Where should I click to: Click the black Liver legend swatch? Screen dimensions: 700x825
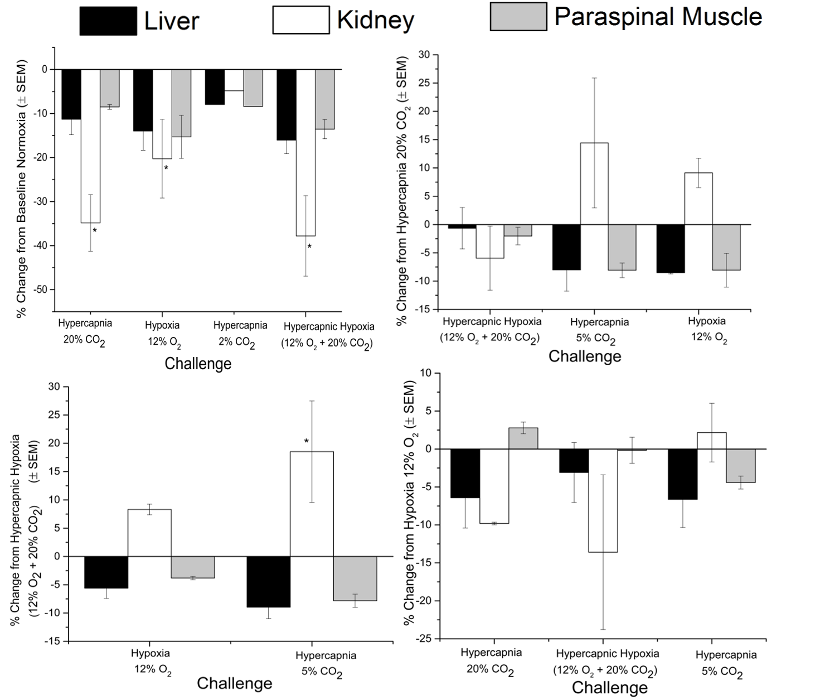[108, 21]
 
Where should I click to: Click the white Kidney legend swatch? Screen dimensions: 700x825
[300, 21]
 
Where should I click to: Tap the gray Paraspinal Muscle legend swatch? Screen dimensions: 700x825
[518, 17]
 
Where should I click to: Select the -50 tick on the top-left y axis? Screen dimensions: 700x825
[42, 289]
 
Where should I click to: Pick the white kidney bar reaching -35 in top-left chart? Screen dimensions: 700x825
[90, 146]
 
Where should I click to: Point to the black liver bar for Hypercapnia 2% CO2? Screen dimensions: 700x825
[215, 87]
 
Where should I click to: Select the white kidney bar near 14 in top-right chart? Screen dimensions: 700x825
[594, 184]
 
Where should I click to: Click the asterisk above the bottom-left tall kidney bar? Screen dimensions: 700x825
[307, 442]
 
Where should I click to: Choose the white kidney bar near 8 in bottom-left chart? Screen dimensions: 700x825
[149, 533]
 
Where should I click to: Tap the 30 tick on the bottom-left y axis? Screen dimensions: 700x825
[54, 387]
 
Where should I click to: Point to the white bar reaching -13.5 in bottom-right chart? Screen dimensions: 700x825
[603, 500]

┄┄┄┄┄┄┄┄┄┄

Rewrite every one of the items above, requests included, and multiply each coordinate in the answers by 0.4, rounding to whole numbers with halves rounded up. Leave the pictures out.

--- Answer in full ---
Where should I click to: Click the black Liver legend swatch? Screen dimensions: 700x825
[43, 8]
 
Where should I click to: Click the white Kidney legend swatch? Screen dimensions: 700x825
[120, 8]
 
Where should I click to: Tap the gray Paraspinal Muscle legend swatch? Screen dimensions: 700x825
[207, 7]
 
Where should I click to: Select the -50 tick on the top-left y axis? Screen dimensions: 700x825
[17, 116]
 
Where should I click to: Pick the white kidney bar reaching -35 in top-left chart? Screen dimensions: 700x825
[36, 58]
 
Where should I click to: Point to the black liver bar for Hypercapnia 2% CO2? Screen dimensions: 700x825
[86, 35]
 
Where should I click to: Select the white kidney bar near 14 in top-right chart? Screen dimensions: 700x825
[238, 74]
 
Where should I click to: Click the asterisk above the bottom-left tall kidney bar? Screen dimensions: 700x825
[123, 177]
 
Where should I click to: Choose the white kidney bar near 8 in bottom-left chart? Screen dimensions: 700x825
[60, 213]
 
Where should I click to: Tap the 30 tick on the bottom-left y axis? Screen dimensions: 700x825
[22, 155]
 
Where should I click to: Point to the white bar reaching -13.5 in bottom-right chart? Screen dimensions: 700x825
[241, 200]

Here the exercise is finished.